What’s Changing (And What Isn’t) on the ACT Test Explained

This weekend, I had the pleasure of attending the National Test Prep Association’s 2022 annual conference in Atlanta. Janet Godwin, ACT’s CEO, gave the keynote address. Needless to say, many big changes are coming to the ACT test. With each move is additional work for the test prep industry and anxiety for students on how to navigate change.

In this article, we’ll discuss the major changes to expect and what’s staying the same. Keep reading!

What’s Changing on the ACT Test

VQI Reading Questions

Although they were previously announced, they’ve yet to appear on a test. To be clear, the change will affect approximately 5% of the questions on the Reading test. One of the four passages may include a graph, figure, or table. Of the 10 questions that pertain to that passage, only two of them will refer to the visual reference.

Why is the ACT adding this question type to the reading section? Most likely, it is because the SAT has done so on the Evidence-Based Reading and Writing section, and the ACT would like to assess similar skills. This is yet another example of how the ACT and SATs have increasingly converged in recent years, making it easy for students to transition from one test to another.

Adaptive Online Testing Exploration

ACT has been developing a new online testing platform for many years. While the test itself is not new, the way it is administered has been in a state of flux. The first pilot of the new online testing platform was conducted in 2015. A second pilot of the online testing platform was conducted in 2016, with the possibility of a full-scale rollout of the new online testing platform in 2017. Though the new online testing platform is yet to be made available to all students, it has been made available to students with special needs.
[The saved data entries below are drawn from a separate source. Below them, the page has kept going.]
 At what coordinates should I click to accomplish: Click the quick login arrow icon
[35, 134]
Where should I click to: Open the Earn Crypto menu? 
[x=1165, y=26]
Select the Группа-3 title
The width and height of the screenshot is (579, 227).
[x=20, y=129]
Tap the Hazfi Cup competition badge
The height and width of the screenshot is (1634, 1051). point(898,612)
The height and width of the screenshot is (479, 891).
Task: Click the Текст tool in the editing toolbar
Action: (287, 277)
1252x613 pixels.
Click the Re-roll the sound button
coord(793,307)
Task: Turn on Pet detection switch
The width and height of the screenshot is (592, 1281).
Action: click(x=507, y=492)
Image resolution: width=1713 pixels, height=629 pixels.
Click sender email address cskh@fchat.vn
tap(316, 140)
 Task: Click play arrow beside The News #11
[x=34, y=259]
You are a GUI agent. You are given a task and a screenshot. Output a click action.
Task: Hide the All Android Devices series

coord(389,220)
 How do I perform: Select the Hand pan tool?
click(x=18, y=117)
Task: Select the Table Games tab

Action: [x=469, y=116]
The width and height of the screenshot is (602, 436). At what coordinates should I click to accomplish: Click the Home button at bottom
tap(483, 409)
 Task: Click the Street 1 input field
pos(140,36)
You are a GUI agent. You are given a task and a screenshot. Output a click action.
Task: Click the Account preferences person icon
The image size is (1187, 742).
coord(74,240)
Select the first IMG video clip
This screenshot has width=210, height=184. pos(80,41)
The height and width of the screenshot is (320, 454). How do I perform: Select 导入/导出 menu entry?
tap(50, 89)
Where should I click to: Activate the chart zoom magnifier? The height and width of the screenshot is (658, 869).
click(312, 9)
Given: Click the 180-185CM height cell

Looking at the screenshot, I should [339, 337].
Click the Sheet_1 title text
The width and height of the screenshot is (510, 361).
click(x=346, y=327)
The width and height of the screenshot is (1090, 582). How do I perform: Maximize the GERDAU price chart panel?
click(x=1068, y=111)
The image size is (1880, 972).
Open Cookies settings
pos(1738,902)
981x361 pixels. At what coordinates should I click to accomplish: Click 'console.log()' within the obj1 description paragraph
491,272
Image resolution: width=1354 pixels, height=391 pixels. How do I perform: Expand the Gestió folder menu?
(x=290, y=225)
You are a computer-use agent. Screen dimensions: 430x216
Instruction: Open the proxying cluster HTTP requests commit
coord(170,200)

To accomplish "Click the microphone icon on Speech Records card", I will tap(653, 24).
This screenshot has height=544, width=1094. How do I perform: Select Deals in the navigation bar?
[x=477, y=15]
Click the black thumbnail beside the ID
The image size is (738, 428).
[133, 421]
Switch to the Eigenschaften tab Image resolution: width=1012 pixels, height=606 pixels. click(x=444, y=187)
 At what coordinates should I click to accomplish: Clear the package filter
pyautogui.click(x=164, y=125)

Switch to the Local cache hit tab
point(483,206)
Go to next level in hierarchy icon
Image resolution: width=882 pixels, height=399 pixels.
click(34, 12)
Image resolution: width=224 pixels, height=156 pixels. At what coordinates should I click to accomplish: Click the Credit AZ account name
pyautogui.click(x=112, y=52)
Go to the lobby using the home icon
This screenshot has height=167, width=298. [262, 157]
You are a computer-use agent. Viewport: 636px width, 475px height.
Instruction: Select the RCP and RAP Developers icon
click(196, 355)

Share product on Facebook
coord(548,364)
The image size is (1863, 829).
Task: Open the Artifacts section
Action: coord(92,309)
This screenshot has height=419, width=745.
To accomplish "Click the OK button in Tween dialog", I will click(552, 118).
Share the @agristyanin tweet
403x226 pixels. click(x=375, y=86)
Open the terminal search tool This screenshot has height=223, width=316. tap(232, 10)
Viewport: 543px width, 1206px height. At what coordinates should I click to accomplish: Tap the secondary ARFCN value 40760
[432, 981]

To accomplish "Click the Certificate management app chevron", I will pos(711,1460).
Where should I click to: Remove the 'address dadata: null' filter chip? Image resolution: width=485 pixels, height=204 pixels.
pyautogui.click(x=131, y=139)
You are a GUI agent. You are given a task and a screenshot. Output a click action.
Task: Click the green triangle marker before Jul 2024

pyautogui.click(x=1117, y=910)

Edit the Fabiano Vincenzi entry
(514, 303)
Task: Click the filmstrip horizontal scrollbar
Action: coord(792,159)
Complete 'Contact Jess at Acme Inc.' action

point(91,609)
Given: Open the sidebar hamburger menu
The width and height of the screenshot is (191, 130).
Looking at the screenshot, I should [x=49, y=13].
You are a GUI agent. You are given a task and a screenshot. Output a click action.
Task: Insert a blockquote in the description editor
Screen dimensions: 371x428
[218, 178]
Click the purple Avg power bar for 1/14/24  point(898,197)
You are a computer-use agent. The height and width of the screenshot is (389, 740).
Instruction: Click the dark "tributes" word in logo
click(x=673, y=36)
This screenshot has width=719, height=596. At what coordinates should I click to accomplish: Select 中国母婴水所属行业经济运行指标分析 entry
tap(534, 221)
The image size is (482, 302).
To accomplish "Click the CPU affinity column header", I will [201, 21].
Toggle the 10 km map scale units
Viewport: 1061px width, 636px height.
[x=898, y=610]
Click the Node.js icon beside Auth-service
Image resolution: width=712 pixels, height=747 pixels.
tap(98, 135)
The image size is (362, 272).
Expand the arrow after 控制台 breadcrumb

This is significant as it represents the first step in the full-scale rollout of the new online testing platform. ACT’s new online testing platform is adaptive. This means that students will receive a test that is tailored to their individual abilities. This is in contrast to the current paper-and-pencil testing format, in which students receive a test with the same level of difficulty, regardless of ability. This significant change for ACT represents a shift from paper-and-pencil testing to online testing. This change is likely to have a significant impact on the way ACT is administered in the future.

What’s Not Changing on the ACT Testing

Paper Testing

The ACT is still administering the test on paper to students who are taking the test with accommodations. However, the ACT is moving away from paper testing and will instead be administering the test digitally to all students. The ACT is also working on making digital testing available to students with accommodations.

The Science Section

The ACT is not making any changes to the science section. The science section will continue to test students’ ability to interpret, analyze, and draw conclusions from scientific information.

The Writing Section

Although the SAT dropped the essay in 2021, ACT remains committed to keeping its writing test.


The ACT test is changing in a few different ways. These changes are meant to make the ACT more accessible to a wider range of students, and better reflect what students are learning in school. Overall, these changes should make the ACT a more accurate and effective assessment of students’ academic skills.